Recast the lines below as a JSON list of strings, with one string for each line and blank lines omitted.
------------
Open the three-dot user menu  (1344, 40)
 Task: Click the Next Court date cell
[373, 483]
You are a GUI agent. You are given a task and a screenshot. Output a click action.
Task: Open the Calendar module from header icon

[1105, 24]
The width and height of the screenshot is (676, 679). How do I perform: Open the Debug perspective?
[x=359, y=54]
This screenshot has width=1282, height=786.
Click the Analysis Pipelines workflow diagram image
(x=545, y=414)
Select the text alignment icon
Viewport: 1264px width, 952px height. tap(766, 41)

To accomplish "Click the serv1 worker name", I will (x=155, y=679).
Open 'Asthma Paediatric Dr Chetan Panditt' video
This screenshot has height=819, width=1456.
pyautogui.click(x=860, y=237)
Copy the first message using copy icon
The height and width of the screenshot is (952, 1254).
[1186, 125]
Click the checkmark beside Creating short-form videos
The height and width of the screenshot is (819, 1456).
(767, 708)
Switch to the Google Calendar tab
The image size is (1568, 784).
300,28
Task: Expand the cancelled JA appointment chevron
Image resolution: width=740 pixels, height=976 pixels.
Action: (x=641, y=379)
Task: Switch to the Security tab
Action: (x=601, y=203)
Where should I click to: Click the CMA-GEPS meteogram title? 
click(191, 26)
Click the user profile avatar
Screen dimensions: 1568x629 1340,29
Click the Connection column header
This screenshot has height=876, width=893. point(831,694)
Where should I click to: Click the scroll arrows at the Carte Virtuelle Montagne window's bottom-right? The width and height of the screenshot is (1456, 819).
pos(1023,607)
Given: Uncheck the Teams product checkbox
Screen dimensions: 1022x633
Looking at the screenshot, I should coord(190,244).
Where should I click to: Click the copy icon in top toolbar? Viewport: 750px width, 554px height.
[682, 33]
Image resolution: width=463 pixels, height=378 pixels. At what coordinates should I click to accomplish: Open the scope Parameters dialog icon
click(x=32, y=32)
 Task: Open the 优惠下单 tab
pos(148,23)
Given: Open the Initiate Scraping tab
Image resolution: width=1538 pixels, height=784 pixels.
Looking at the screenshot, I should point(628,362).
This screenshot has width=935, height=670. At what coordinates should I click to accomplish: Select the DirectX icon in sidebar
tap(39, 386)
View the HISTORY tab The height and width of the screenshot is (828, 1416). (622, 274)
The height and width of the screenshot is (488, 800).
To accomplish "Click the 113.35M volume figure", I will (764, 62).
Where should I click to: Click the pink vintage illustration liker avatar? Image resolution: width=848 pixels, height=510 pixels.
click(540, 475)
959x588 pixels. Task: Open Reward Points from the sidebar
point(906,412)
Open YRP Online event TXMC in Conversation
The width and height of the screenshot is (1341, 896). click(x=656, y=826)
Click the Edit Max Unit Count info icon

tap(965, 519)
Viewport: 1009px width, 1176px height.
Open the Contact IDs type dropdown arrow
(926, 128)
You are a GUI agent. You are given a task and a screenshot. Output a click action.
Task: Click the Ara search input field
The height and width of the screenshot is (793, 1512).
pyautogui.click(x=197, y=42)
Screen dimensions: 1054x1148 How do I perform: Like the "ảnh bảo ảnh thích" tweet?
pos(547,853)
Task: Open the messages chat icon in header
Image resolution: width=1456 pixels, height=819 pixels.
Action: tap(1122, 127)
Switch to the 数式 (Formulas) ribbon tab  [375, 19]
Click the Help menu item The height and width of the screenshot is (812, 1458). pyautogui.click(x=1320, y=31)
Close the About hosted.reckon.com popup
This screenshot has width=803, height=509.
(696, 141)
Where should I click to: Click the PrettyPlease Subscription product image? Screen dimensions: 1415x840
------------
**Answer to this exercise:**
[
  "Open the three-dot user menu  (1344, 40)",
  " Task: Click the Next Court date cell",
  "[373, 483]",
  "You are a GUI agent. You are given a task and a screenshot. Output a click action.",
  "Task: Open the Calendar module from header icon",
  "[1105, 24]",
  "The width and height of the screenshot is (676, 679). How do I perform: Open the Debug perspective?",
  "[x=359, y=54]",
  "This screenshot has width=1282, height=786.",
  "Click the Analysis Pipelines workflow diagram image",
  "(x=545, y=414)",
  "Select the text alignment icon",
  "Viewport: 1264px width, 952px height. tap(766, 41)",
  "To accomplish \"Click the serv1 worker name\", I will (x=155, y=679).",
  "Open 'Asthma Paediatric Dr Chetan Panditt' video",
  "This screenshot has height=819, width=1456.",
  "pyautogui.click(x=860, y=237)",
  "Copy the first message using copy icon",
  "The height and width of the screenshot is (952, 1254).",
  "[1186, 125]",
  "Click the checkmark beside Creating short-form videos",
  "The height and width of the screenshot is (819, 1456).",
  "(767, 708)",
  "Switch to the Google Calendar tab",
  "The image size is (1568, 784).",
  "300,28",
  "Task: Expand the cancelled JA appointment chevron",
  "Image resolution: width=740 pixels, height=976 pixels.",
  "Action: (x=641, y=379)",
  "Task: Switch to the Security tab",
  "Action: (x=601, y=203)",
  "Where should I click to: Click the CMA-GEPS meteogram title? ",
  "click(191, 26)",
  "Click the user profile avatar",
  "Screen dimensions: 1568x629 1340,29",
  "Click the Connection column header",
  "This screenshot has height=876, width=893. point(831,694)",
  "Where should I click to: Click the scroll arrows at the Carte Virtuelle Montagne window's bottom-right? The width and height of the screenshot is (1456, 819).",
  "pos(1023,607)",
  "Given: Uncheck the Teams product checkbox",
  "Screen dimensions: 1022x633",
  "Looking at the screenshot, I should coord(190,244).",
  "Where should I click to: Click the copy icon in top toolbar? Viewport: 750px width, 554px height.",
  "[682, 33]",
  "Image resolution: width=463 pixels, height=378 pixels. At what coordinates should I click to accomplish: Open the scope Parameters dialog icon",
  "click(x=32, y=32)",
  " Task: Open the 优惠下单 tab",
  "pos(148,23)",
  "Given: Open the Initiate Scraping tab",
  "Image resolution: width=1538 pixels, height=784 pixels.",
  "Looking at the screenshot, I should point(628,362).",
  "This screenshot has width=935, height=670. At what coordinates should I click to accomplish: Select the DirectX icon in sidebar",
  "tap(39, 386)",
  "View the HISTORY tab The height and width of the screenshot is (828, 1416). (622, 274)",
  "The height and width of the screenshot is (488, 800).",
  "To accomplish \"Click the 113.35M volume figure\", I will (764, 62).",
  "Where should I click to: Click the pink vintage illustration liker avatar? Image resolution: width=848 pixels, height=510 pixels.",
  "click(540, 475)",
  "959x588 pixels. Task: Open Reward Points from the sidebar",
  "point(906,412)",
  "Open YRP Online event TXMC in Conversation",
  "The width and height of the screenshot is (1341, 896). click(x=656, y=826)",
  "Click the Edit Max Unit Count info icon",
  "tap(965, 519)",
  "Viewport: 1009px width, 1176px height.",
  "Open the Contact IDs type dropdown arrow",
  "(926, 128)",
  "You are a GUI agent. You are given a task and a screenshot. Output a click action.",
  "Task: Click the Ara search input field",
  "The height and width of the screenshot is (793, 1512).",
  "pyautogui.click(x=197, y=42)",
  "Screen dimensions: 1054x1148 How do I perform: Like the \"ảnh bảo ảnh thích\" tweet?",
  "pos(547,853)",
  "Task: Open the messages chat icon in header",
  "Image resolution: width=1456 pixels, height=819 pixels.",
  "Action: tap(1122, 127)",
  "Switch to the 数式 (Formulas) ribbon tab  [375, 19]",
  "Click the Help menu item The height and width of the screenshot is (812, 1458). pyautogui.click(x=1320, y=31)",
  "Close the About hosted.reckon.com popup",
  "This screenshot has width=803, height=509.",
  "(696, 141)",
  "Where should I click to: Click the PrettyPlease Subscription product image? Screen dimensions: 1415x840"
]